An Assembly committee has been told that public hospitals around Australia have vastly different interpretations of the definitions used to help collect hospital data.
The ACT government believed that this could disadvantaging the territory when the data was used to compare the timeliness of care in different jurisdictions.
ACT Health director-general Peggy Brown said emergency department waiting times were recorded by ''stopping the clock'' when treatment commenced. But some hospitals within the same state might have different ideas about when to stop the clock.
''One of the requirements about when you stop the clock is when definitive treatment commences,'' Dr Brown said in evidence to the Assembly Public Accounts Committee last week.
''What constitutes definitive treatment? Is it treatment by a doctor, is it any interventions by a nurse?
''My understanding is that for example that the administration of Panadol which is used to reduce temperature and for pain relief does not constitute definitive treatment. The administration of panadeine in some hospitals is interpreted as representing the treatment of definitive treatment.'''
Dr Brown said the lack of absolute rules meant that hospitals interpreted rules differently without malicious or fraudulent intent.

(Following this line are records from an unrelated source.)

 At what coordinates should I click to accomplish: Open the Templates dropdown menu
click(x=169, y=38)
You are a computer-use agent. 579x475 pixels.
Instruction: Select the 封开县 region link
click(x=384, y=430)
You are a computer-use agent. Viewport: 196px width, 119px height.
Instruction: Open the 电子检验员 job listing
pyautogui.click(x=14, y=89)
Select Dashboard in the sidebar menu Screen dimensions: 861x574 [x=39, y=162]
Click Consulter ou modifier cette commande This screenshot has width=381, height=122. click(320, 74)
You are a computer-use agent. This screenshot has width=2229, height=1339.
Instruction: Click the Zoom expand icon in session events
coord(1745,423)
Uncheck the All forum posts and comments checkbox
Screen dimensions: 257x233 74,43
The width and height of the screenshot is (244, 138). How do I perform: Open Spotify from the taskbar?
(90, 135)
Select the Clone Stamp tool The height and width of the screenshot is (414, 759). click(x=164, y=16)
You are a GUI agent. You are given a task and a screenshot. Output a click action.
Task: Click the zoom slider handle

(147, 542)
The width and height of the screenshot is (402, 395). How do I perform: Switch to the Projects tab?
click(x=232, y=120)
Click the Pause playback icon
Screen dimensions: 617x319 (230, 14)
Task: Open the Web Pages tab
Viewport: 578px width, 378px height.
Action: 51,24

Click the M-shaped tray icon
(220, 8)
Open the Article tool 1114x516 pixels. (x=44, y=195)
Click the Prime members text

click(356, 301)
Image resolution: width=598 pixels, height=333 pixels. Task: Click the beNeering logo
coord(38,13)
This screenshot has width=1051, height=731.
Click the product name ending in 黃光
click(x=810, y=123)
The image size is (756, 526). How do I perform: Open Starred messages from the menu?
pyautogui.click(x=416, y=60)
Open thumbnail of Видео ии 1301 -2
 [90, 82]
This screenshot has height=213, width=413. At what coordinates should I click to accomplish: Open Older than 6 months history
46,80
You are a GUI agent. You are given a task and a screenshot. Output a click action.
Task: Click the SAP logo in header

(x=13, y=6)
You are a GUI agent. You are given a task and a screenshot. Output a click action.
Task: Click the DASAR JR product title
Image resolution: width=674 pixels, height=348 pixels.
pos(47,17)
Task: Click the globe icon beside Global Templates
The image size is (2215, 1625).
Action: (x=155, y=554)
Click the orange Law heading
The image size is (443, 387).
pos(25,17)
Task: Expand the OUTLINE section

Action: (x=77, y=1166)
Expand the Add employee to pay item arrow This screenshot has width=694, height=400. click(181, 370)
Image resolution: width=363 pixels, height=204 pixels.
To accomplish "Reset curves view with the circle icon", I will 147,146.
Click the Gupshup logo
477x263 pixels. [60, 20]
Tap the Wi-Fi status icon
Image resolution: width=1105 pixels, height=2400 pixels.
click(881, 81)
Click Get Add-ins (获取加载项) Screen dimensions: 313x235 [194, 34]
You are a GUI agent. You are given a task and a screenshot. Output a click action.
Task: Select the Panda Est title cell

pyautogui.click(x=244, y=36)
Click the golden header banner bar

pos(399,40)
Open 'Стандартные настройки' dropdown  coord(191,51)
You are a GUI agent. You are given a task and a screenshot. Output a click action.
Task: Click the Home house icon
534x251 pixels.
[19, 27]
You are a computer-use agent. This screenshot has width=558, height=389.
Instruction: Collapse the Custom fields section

Chief Minister and Health Minister Katy Gallagher said that Australia's health ministers had repeatedly failed to agree on standard definitions around emergency department and elective surgery waiting time definitions.
''I don't believe there will be a national agreement reached because it's not in any other health system's interest, particularly those whose data is looking very good - it's not in their interest to change the way that they are reporting their data,'' Ms Gallagher said.
''So without getting everyone to agree what is like with like … no one can say each hospital's being measured the same way. For a small jurisdiction with two hospitals under enormous pressure that will always put the ACT on the backfoot.''
The Public Accounts hearing was called to discuss an auditor-general's report into the doctoring of Canberra Hospital emergency department statistics between 2009 and earlier this year.
Canberra Hospital executive Kate Jackson, who took responsibility for hundreds of the changes, resigned from the Health Directorate last week.
The changes were made using generic log-ons to the hospital's Emergency Department Information Service.
Dr Brown said a decision was yet to be made on whether to allocated staff individual log-ons to EDIS when the staff log-ins when the system was upgraded later this year.
''We will investigate that as part of the upgrade but it's not a simple decision to just say implement individual log-ons. Because we could potentially just impact very, very adversely on clinical care that's delivered,'' she said.